▶ YOUR OBJECTIVE: Each entry has to be reproduced in full, exactly as given.

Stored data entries
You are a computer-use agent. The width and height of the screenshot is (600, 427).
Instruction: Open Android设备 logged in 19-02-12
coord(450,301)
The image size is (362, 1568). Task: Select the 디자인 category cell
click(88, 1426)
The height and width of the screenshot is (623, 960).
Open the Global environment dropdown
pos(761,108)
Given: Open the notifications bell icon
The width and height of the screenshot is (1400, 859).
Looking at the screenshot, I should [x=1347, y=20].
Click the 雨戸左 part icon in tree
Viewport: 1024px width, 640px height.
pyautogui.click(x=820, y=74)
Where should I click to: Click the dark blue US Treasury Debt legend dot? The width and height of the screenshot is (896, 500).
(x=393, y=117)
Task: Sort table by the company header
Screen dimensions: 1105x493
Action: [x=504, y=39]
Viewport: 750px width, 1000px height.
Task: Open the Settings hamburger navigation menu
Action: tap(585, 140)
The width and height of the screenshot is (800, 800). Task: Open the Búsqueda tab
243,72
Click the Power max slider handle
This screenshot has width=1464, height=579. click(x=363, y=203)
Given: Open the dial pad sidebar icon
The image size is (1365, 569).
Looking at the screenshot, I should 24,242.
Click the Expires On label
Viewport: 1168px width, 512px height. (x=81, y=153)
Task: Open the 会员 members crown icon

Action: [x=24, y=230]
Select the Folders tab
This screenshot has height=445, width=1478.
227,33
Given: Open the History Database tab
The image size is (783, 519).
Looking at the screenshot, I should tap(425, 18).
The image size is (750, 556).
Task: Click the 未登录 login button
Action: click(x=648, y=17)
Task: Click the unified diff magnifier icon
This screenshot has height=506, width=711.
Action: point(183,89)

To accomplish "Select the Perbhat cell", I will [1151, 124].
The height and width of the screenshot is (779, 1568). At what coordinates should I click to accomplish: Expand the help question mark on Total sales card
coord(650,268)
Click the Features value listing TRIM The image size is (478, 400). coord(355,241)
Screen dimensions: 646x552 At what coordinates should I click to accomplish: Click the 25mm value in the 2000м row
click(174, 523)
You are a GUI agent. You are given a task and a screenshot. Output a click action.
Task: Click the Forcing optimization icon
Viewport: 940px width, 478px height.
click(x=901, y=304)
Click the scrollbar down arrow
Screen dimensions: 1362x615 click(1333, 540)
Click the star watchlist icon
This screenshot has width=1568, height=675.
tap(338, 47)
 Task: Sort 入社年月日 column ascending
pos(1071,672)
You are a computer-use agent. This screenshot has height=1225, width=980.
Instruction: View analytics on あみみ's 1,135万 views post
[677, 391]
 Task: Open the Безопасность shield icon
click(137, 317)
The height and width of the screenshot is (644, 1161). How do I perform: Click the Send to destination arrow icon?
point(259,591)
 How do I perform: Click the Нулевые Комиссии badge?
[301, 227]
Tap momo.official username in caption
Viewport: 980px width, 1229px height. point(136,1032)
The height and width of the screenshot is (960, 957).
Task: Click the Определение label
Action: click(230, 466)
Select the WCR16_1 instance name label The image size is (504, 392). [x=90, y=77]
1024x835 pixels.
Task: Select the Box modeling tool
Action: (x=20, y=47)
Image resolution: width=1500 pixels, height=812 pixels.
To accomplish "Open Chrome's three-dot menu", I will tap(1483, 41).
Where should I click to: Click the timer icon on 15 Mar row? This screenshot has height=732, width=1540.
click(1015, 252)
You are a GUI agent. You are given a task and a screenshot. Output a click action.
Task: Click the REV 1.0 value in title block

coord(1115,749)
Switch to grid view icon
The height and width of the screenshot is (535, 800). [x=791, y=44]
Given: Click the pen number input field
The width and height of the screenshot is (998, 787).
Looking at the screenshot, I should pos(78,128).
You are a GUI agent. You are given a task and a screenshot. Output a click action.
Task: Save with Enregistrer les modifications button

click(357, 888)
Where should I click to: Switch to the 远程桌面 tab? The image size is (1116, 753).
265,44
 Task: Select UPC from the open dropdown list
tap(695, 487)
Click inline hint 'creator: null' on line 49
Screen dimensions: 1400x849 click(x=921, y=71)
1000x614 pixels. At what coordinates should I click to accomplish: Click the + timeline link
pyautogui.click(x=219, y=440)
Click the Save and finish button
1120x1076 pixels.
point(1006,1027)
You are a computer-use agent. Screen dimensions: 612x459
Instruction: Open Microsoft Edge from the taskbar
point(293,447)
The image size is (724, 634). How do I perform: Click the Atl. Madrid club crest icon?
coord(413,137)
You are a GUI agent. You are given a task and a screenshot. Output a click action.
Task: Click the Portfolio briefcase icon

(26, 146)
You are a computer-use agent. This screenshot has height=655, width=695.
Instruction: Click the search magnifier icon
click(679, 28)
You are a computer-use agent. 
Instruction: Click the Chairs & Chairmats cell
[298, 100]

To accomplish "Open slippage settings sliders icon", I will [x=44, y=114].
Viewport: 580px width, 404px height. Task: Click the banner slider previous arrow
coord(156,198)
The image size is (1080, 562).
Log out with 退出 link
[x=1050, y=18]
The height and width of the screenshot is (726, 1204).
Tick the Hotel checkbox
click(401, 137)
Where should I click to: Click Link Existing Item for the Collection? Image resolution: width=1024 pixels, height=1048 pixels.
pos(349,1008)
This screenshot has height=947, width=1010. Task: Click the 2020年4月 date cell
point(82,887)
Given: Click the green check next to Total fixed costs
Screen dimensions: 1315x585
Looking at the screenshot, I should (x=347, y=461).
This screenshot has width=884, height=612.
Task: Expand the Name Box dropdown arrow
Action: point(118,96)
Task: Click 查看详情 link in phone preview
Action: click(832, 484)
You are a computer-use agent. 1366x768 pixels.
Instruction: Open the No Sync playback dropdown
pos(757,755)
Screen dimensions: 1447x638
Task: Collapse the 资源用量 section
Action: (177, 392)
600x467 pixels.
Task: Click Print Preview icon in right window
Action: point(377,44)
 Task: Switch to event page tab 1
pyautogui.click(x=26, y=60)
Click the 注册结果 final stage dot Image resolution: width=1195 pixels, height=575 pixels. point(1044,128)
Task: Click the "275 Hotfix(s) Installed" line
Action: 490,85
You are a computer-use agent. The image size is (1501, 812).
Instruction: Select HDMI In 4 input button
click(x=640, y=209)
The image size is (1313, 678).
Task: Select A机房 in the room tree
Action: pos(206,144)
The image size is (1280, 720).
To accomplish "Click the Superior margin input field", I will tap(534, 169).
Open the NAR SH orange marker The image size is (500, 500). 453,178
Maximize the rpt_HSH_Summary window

▶ ANSWER SECTION:
You are a computer-use agent. The width and height of the screenshot is (600, 427).
Instruction: Open Android设备 logged in 19-02-12
coord(450,301)
The image size is (362, 1568). Task: Select the 디자인 category cell
click(88, 1426)
The height and width of the screenshot is (623, 960).
Open the Global environment dropdown
pos(761,108)
Given: Open the notifications bell icon
The width and height of the screenshot is (1400, 859).
Looking at the screenshot, I should [x=1347, y=20].
Click the 雨戸左 part icon in tree
Viewport: 1024px width, 640px height.
pyautogui.click(x=820, y=74)
Where should I click to: Click the dark blue US Treasury Debt legend dot? The width and height of the screenshot is (896, 500).
(x=393, y=117)
Task: Sort table by the company header
Screen dimensions: 1105x493
Action: [x=504, y=39]
Viewport: 750px width, 1000px height.
Task: Open the Settings hamburger navigation menu
Action: tap(585, 140)
The width and height of the screenshot is (800, 800). Task: Open the Búsqueda tab
243,72
Click the Power max slider handle
This screenshot has width=1464, height=579. click(x=363, y=203)
Given: Open the dial pad sidebar icon
The image size is (1365, 569).
Looking at the screenshot, I should 24,242.
Click the Expires On label
Viewport: 1168px width, 512px height. (x=81, y=153)
Task: Open the 会员 members crown icon

Action: [x=24, y=230]
Select the Folders tab
This screenshot has height=445, width=1478.
227,33
Given: Open the History Database tab
The image size is (783, 519).
Looking at the screenshot, I should tap(425, 18).
The image size is (750, 556).
Task: Click the 未登录 login button
Action: click(x=648, y=17)
Task: Click the unified diff magnifier icon
This screenshot has height=506, width=711.
Action: point(183,89)

To accomplish "Select the Perbhat cell", I will [1151, 124].
The height and width of the screenshot is (779, 1568). At what coordinates should I click to accomplish: Expand the help question mark on Total sales card
coord(650,268)
Click the Features value listing TRIM The image size is (478, 400). coord(355,241)
Screen dimensions: 646x552 At what coordinates should I click to accomplish: Click the 25mm value in the 2000м row
click(174, 523)
You are a GUI agent. You are given a task and a screenshot. Output a click action.
Task: Click the Forcing optimization icon
Viewport: 940px width, 478px height.
click(x=901, y=304)
Click the scrollbar down arrow
Screen dimensions: 1362x615 click(1333, 540)
Click the star watchlist icon
This screenshot has width=1568, height=675.
tap(338, 47)
 Task: Sort 入社年月日 column ascending
pos(1071,672)
You are a computer-use agent. This screenshot has height=1225, width=980.
Instruction: View analytics on あみみ's 1,135万 views post
[677, 391]
 Task: Open the Безопасность shield icon
click(137, 317)
The height and width of the screenshot is (644, 1161). How do I perform: Click the Send to destination arrow icon?
point(259,591)
 How do I perform: Click the Нулевые Комиссии badge?
[301, 227]
Tap momo.official username in caption
Viewport: 980px width, 1229px height. point(136,1032)
The height and width of the screenshot is (960, 957).
Task: Click the Определение label
Action: click(230, 466)
Select the WCR16_1 instance name label The image size is (504, 392). [x=90, y=77]
1024x835 pixels.
Task: Select the Box modeling tool
Action: (x=20, y=47)
Image resolution: width=1500 pixels, height=812 pixels.
To accomplish "Open Chrome's three-dot menu", I will tap(1483, 41).
Where should I click to: Click the timer icon on 15 Mar row? This screenshot has height=732, width=1540.
click(1015, 252)
You are a GUI agent. You are given a task and a screenshot. Output a click action.
Task: Click the REV 1.0 value in title block

coord(1115,749)
Switch to grid view icon
The height and width of the screenshot is (535, 800). [x=791, y=44]
Given: Click the pen number input field
The width and height of the screenshot is (998, 787).
Looking at the screenshot, I should pos(78,128).
You are a GUI agent. You are given a task and a screenshot. Output a click action.
Task: Save with Enregistrer les modifications button

click(357, 888)
Where should I click to: Switch to the 远程桌面 tab? The image size is (1116, 753).
265,44
 Task: Select UPC from the open dropdown list
tap(695, 487)
Click inline hint 'creator: null' on line 49
Screen dimensions: 1400x849 click(x=921, y=71)
1000x614 pixels. At what coordinates should I click to accomplish: Click the + timeline link
pyautogui.click(x=219, y=440)
Click the Save and finish button
1120x1076 pixels.
point(1006,1027)
You are a computer-use agent. Screen dimensions: 612x459
Instruction: Open Microsoft Edge from the taskbar
point(293,447)
The image size is (724, 634). How do I perform: Click the Atl. Madrid club crest icon?
coord(413,137)
You are a GUI agent. You are given a task and a screenshot. Output a click action.
Task: Click the Portfolio briefcase icon

(26, 146)
You are a computer-use agent. This screenshot has height=655, width=695.
Instruction: Click the search magnifier icon
click(679, 28)
You are a computer-use agent. 
Instruction: Click the Chairs & Chairmats cell
[298, 100]

To accomplish "Open slippage settings sliders icon", I will [x=44, y=114].
Viewport: 580px width, 404px height. Task: Click the banner slider previous arrow
coord(156,198)
The image size is (1080, 562).
Log out with 退出 link
[x=1050, y=18]
The height and width of the screenshot is (726, 1204).
Tick the Hotel checkbox
click(401, 137)
Where should I click to: Click Link Existing Item for the Collection? Image resolution: width=1024 pixels, height=1048 pixels.
pos(349,1008)
This screenshot has height=947, width=1010. Task: Click the 2020年4月 date cell
point(82,887)
Given: Click the green check next to Total fixed costs
Screen dimensions: 1315x585
Looking at the screenshot, I should (x=347, y=461).
This screenshot has width=884, height=612.
Task: Expand the Name Box dropdown arrow
Action: point(118,96)
Task: Click 查看详情 link in phone preview
Action: click(832, 484)
You are a computer-use agent. 1366x768 pixels.
Instruction: Open the No Sync playback dropdown
pos(757,755)
Screen dimensions: 1447x638
Task: Collapse the 资源用量 section
Action: (177, 392)
600x467 pixels.
Task: Click Print Preview icon in right window
Action: point(377,44)
 Task: Switch to event page tab 1
pyautogui.click(x=26, y=60)
Click the 注册结果 final stage dot Image resolution: width=1195 pixels, height=575 pixels. point(1044,128)
Task: Click the "275 Hotfix(s) Installed" line
Action: 490,85
You are a computer-use agent. The image size is (1501, 812).
Instruction: Select HDMI In 4 input button
click(x=640, y=209)
The image size is (1313, 678).
Task: Select A机房 in the room tree
Action: pos(206,144)
The image size is (1280, 720).
To accomplish "Click the Superior margin input field", I will tap(534, 169).
Open the NAR SH orange marker The image size is (500, 500). 453,178
Maximize the rpt_HSH_Summary window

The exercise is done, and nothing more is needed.